» **ENTRIES SHOWN**:
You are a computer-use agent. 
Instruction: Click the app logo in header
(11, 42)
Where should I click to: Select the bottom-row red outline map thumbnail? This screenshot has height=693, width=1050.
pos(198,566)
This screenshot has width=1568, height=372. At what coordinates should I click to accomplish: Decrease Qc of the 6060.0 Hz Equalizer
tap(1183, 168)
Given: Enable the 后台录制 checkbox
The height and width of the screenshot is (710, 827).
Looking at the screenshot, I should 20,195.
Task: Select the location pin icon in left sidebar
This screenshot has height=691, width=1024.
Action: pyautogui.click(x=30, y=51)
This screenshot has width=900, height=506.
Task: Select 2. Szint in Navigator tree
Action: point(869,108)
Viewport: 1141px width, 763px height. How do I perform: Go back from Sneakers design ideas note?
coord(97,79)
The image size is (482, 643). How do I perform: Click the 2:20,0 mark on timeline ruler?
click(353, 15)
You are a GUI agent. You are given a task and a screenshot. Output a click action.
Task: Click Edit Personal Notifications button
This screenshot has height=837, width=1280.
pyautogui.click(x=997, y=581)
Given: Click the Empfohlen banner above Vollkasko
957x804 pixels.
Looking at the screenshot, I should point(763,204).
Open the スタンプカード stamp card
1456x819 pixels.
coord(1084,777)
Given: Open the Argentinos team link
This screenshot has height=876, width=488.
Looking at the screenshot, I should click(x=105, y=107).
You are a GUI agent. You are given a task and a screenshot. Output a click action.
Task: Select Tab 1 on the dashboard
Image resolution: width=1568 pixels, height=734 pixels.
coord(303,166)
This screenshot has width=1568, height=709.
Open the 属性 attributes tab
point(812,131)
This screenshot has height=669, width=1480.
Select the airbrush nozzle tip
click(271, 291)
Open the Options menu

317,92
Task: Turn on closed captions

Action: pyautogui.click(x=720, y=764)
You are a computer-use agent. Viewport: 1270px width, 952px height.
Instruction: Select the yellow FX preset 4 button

» **WORK TO BE COMPLETED**: From the records above, return each line that has the string "agent".

» **SOLUTION BELOW**:
You are a computer-use agent. 
You are a GUI agent. You are given a task and a screenshot. Output a click action.
You are a GUI agent. You are given a task and a screenshot. Output a click action.
You are a computer-use agent. Viewport: 1270px width, 952px height.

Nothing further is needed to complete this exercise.